CDC revises recommendations for postpartum contraception

July 29, 2011

The US Centers for Disease Control and Prevention (CDC) has released revised recommendations for postpartum contraceptive use based on an assessment of new evidence, according to an article published in the July 8 issue of Morbidity and Mortality Weekly Report.

The US Centers for Disease Control and Prevention (CDC) has released revised recommendations for postpartum contraceptive use based on an assessment of new evidence, according to an article published in the July 8 issue of Morbidity and Mortality Weekly Report.

The guidelines update the CDC's U.S. Medical Eligibility Criteria for Contraceptive Use, 2010, and recommend that postpartum women should not use combined hormonal contraceptives during the first 21 days after delivery because of the high risk for venous thromboembolism (VTE).

“Use of combined hormonal contraceptives (during this time) represents an unacceptable health risk and should not be used (category 4),” the statement said.

Women without risk factors for VTE, such as previous VTE or recent cesarean delivery, generally can initiate combined hormonal contraceptives among postpartum days 21 to 42; women with risk factors should not use combined hormonal contraceptives during this time as the risks usually outweigh the advantages (category 3). After 42 days, there are no recommended restrictions on contraceptive use, the report said.

Category 3 is characterized as a condition for which the theoretical or proven risks usually outweigh the advantages of using the method. Category 4 is a condition that represents an unacceptable health risk if the contraceptive method is used.
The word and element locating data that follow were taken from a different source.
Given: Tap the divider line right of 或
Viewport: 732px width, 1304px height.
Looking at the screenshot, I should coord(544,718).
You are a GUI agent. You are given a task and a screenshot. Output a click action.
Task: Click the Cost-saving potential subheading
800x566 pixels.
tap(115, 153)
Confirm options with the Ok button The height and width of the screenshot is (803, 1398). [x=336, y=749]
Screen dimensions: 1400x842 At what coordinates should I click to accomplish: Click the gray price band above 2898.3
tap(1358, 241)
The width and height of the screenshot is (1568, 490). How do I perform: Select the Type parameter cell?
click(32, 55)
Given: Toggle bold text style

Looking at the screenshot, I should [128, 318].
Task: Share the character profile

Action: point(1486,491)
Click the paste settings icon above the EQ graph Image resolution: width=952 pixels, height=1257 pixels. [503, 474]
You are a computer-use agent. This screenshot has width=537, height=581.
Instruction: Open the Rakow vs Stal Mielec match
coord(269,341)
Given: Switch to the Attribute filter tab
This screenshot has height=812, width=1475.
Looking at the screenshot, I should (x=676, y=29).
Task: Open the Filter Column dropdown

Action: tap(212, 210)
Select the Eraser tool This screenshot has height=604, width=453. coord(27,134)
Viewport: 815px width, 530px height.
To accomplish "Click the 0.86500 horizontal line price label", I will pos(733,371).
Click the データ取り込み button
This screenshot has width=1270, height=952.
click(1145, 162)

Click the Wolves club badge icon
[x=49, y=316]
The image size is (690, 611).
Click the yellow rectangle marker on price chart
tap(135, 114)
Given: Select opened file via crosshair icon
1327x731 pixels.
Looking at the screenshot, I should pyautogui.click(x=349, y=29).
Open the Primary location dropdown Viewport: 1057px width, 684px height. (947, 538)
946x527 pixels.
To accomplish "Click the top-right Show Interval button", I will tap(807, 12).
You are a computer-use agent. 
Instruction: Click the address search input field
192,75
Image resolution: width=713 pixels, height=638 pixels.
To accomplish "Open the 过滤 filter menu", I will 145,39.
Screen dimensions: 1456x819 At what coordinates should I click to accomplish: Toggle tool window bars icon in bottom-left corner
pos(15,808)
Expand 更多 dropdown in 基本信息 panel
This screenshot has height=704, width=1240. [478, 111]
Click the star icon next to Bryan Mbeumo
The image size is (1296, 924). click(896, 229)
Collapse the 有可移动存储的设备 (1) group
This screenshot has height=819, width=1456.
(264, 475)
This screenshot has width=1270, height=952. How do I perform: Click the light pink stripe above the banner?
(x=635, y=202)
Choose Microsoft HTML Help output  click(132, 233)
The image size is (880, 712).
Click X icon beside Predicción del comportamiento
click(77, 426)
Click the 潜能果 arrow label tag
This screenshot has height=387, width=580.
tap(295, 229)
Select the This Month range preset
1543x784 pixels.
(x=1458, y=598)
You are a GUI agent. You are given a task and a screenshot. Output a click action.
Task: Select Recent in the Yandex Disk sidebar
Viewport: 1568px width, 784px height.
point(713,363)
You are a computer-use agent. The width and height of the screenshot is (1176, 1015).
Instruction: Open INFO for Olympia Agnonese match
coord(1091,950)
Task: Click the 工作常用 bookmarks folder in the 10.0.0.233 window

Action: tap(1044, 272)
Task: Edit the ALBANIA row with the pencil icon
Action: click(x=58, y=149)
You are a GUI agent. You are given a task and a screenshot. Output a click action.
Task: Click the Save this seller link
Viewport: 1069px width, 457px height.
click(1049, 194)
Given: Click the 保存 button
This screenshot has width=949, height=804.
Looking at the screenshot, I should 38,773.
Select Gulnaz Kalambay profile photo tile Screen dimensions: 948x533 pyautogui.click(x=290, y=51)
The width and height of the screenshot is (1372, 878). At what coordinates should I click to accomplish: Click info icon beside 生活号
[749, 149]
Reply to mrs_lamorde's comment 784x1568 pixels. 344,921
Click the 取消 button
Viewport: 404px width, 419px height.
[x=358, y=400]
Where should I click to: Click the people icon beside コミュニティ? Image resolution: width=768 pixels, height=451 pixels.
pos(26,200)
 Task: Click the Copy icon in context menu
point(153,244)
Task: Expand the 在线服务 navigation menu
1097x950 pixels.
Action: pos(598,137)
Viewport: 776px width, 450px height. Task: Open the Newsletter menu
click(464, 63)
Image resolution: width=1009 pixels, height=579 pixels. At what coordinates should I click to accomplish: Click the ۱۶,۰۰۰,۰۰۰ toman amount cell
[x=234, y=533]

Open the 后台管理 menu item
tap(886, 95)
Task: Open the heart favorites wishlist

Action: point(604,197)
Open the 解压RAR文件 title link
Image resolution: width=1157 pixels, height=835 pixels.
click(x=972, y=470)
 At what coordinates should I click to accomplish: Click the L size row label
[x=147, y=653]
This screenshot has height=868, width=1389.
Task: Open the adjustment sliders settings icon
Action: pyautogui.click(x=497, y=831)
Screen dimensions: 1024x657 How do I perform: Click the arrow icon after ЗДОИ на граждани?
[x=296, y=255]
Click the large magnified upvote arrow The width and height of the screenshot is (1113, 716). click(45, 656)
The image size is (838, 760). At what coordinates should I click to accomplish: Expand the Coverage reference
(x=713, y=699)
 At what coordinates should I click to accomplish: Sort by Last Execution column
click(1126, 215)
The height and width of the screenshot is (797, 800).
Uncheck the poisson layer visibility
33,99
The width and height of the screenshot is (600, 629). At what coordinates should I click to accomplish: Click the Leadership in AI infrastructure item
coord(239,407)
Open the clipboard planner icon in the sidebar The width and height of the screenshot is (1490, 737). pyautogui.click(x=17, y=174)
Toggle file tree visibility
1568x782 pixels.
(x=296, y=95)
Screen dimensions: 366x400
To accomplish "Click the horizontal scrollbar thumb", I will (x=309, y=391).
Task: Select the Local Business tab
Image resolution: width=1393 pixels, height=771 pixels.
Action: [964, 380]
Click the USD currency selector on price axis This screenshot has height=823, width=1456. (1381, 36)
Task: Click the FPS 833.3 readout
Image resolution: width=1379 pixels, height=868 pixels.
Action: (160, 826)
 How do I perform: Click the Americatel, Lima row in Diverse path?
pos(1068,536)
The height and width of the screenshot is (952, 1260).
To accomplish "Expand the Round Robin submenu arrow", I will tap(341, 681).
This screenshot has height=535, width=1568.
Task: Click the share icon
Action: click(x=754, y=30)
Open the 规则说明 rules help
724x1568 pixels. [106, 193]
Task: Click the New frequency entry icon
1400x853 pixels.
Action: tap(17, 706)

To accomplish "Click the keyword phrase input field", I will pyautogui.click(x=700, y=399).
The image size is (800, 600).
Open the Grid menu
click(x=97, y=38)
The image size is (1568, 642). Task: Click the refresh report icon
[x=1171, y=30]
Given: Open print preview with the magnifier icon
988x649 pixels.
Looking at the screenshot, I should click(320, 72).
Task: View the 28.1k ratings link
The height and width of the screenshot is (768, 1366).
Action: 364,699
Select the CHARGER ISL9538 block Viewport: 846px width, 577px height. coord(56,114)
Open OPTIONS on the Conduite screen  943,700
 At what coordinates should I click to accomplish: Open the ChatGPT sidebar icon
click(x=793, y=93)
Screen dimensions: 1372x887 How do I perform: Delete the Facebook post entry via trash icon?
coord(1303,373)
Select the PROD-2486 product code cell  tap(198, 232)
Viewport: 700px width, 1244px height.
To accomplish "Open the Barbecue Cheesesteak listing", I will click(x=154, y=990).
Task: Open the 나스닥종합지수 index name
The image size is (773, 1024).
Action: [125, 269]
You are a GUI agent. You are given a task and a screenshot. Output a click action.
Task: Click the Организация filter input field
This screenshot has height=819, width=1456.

The CDC’s original guidelines, published in 2010, which were adapted from World Health Organization (WHO) guidelines, recommended that combined hormonal contraceptives generally should not be used in women less than 21 days postpartum, but after that time, they could be used without restriction.

The CDC initiated an assessment to evaluate whether its guidelines should be updated in line with WHO’s recently updated guidelines, which was based on a review of evidence from 13 studies that found:

The risk for VTE among women within the first 42 days postpartum is 22-fold to 84-fold greater than the risk among nonpregnant, nonpostpartum reproductive age women.
The highest risk is immediately after delivery and declines during the first 21 days.
Risk returned to baseline 42 days postpartum in most studies.

Separate recommendations for the use of combined hormonal contraceptives among women who are breastfeeding remain unchanged, as do the recommendations for use of other contraceptives, including progestin-only hormonal contraceptives.

“Healthcare providers assessing a woman's individual risk also should consider any other characteristics or medical conditions that might impact the classification,” the authors wrote. “For postpartum women, this might include examining the recommendations for other risk factors for VTE, such as known thrombogenic mutations (category 4) or history of VTE with risk factors for recurrence (category 4), both of which pose an unacceptable health risk for combined hormonal contraceptive use, whether or not women are postpartum.”